- _Text segment_
***VENT*** Bio Mom is doing it again.. need advice badly on how to handle this..
Ok, brief overview of history.
2010 - late May, BM decides to run off to vegas and marry sociopath she met online. Gets back and decided they are taking kids and moving over an hour away from where DH lives and they have had shared custody. DH got attorney and fought it - got custody of 2 boys (I wasn't thrilled but decided to give it a try).
2011 - March. She and sociopath decide to get a 2 bedroom apartment by us. Sociopath also has 2 kids he only sees EOWE and we were like how in the hell are they all going to live in a 2 bedroom apartment?? But thought, oh well.. kids want to spend every other week with BM, so we decided to move forward with shared parenting.. and they can manage 2 days sharing a bedroom or whatever with their step siblings if this is what they really want.
2011 - November. BM tells us they found a house to rent. TWO STREETS OVER from us.. we were like "ugh" but again.. it's about what is best for kids, not us. Shared parenting was going ok. Although we were a bit annoyed that every weekend she had the kids, they would leave all 4 kids home alone till the wee hours of the morning (like 4 or 5am), but we couldn't do anything about this.
Summer - 2012. BM announces her and sociopath are over and he is moving out.. for the next 6 months it is a back and forth "he's there and they are working it out" and "he's gone and we are over" struggle.. at times she would tell us the kids can't come over because she doesn't want them there when he is.. we juggle the schedule around constantly to accommodate her constant changes. It was a mess.
February - 2013. She calls DH and says she is staying with sociopath. "He cheated on her and she never gave him a chance to make things right - wasn't fair to him" blah blah... (bear in mind he cheated before they got married too).. DH flat out tells her he thinks its a mistake and points out all the problems this has caused for their kids, etc. She just doesn't care. It's obvious the only thing that matters is he marriage, not her kids.
March - 2013. BM calls and tells DH she is moving away - again. To the same area she moved to in 2010. She says "kids can live where they want".. DH and I both know what's up, she doesn't want kids and this is her way of getting rid of them while making it look like she is not abandoning them.. making it their choice of where to live and knows they aren't going to leave the community they have lived their whole life. She moves and conveniently loses her job..

- _Tasks to carry out_
**A)** In the custody post, what did the mother say in November 2011 that she and her husband had found, and how close was it?
**B)** List every date heading that opens an entry in the custody post's history.
**C)** Carry the custody post forward from its final sentence.
The lines that come next have nothing to do with this post.

- _Data extract_
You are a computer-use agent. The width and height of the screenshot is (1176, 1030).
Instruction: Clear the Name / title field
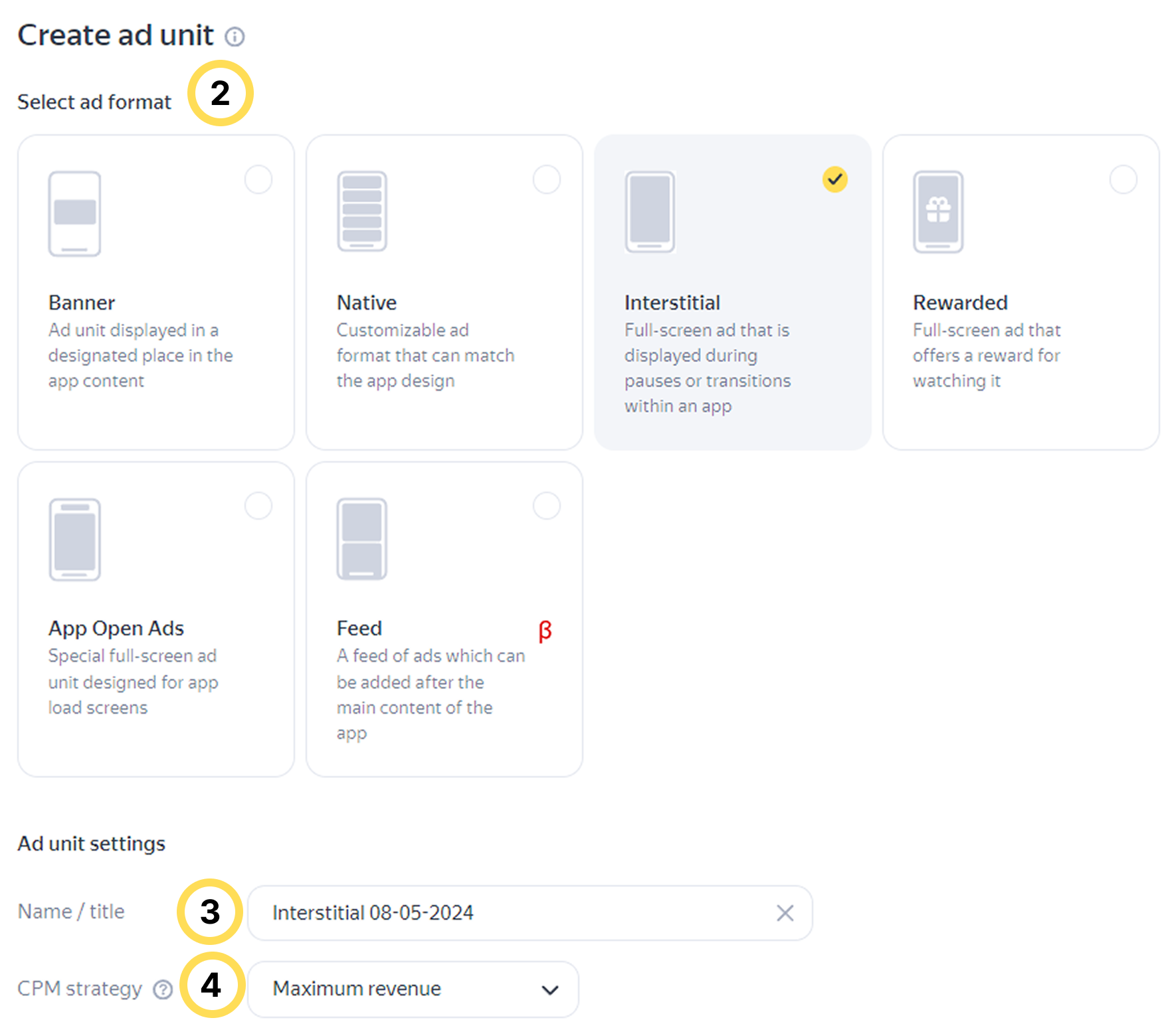point(785,913)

- _Answers by task_
**A)** A house to rent two streets over from the writer's home.

**B)** 2010 - late May; 2011 - March; 2011 - November; Summer - 2012; February - 2013; March - 2013

**C)**
Since late May of 2013 she has only paid 800 in child support for two teen boys. Refuses to pay for sports, braces, etc. because she isn't "ordered by the court" to do so. She has messed with their minds and told them lies and twisted things to cause drama here.. the games never end. The boys are a freaking nightmare - especially the younger one (read my blog for that history).
Now.. we get word that she is telling the boys "oh, we are putting the house up for sale and moving up there again" (SS15 slipped up and said something by accident).. She also told the 12 year old she refuses to do shared parenting with DH because it is too "difficult".. by difficult she means; DH wants the kids involved in things like sports and BM would prefer they sit on their asses and play video games and watch TV so she doesn't have to do anything..
I get it now.. everything this woman does is calculated to manipulate. She took a year off parenting and work to "nurture her marriage" - dumped the kids on us but at the same time kept them on the hook.. kept them riled up and pissed off at DH and me because we had rules and accountability in our home. Kept them feeling sorry for her and her "situation" because she missed them "sooo much" (uh-then why the hell did you move so far away??)..
I am so pissed. I am sick of her games. I am sick of her kids and their drama.
I know what she is up to: she doesn't want to pay child support and the only way to do this is to move back up here and do either shared parenting or have them full time. She already told her kid shared parenting wasn't an option. but.. DH and I know that her sociopath husband will not stand for having the boys full time as he hates them and that is part of the reason she moved away both times.
Sooooo.. where does this leave the situation? She told DH last year she would "be eligible for alimony if she stayed with sociopath another 4 months".. We both remember this and were like "WTF?" about that..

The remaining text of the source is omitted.